━━ SOURCE MATERIAL ━━
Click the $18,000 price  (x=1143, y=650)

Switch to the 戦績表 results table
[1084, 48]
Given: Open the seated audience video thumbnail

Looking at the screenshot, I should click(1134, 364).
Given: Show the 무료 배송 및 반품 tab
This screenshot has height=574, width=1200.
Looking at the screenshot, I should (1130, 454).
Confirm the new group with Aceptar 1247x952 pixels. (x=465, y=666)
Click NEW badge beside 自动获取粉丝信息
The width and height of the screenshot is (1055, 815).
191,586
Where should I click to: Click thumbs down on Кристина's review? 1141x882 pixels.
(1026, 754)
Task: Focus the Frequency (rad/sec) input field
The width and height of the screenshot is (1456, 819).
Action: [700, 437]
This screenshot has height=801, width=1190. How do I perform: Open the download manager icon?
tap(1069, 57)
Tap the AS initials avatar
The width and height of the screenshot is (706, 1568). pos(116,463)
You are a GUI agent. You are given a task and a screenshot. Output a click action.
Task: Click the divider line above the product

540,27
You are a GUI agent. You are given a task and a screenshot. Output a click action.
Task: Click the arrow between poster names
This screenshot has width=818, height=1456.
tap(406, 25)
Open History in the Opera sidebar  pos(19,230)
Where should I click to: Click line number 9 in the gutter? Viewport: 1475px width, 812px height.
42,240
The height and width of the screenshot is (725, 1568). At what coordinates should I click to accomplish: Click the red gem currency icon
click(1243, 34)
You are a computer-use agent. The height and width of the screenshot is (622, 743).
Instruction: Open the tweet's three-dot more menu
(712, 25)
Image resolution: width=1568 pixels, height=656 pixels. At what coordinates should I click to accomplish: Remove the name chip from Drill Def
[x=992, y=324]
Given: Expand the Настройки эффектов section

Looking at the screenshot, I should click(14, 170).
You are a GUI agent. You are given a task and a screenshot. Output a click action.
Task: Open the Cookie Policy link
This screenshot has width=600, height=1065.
━━━
**YOUR OBJECTIVE**: Output the lines of the records above exactly as they appear, from the line containing "Task: Click the arrow between poster names" through the line containing "You are a computer-use".

**WRITTEN RESPONSE**:
Task: Click the arrow between poster names
This screenshot has width=818, height=1456.
tap(406, 25)
Open History in the Opera sidebar  pos(19,230)
Where should I click to: Click line number 9 in the gutter? Viewport: 1475px width, 812px height.
42,240
The height and width of the screenshot is (725, 1568). At what coordinates should I click to accomplish: Click the red gem currency icon
click(1243, 34)
You are a computer-use agent. The height and width of the screenshot is (622, 743).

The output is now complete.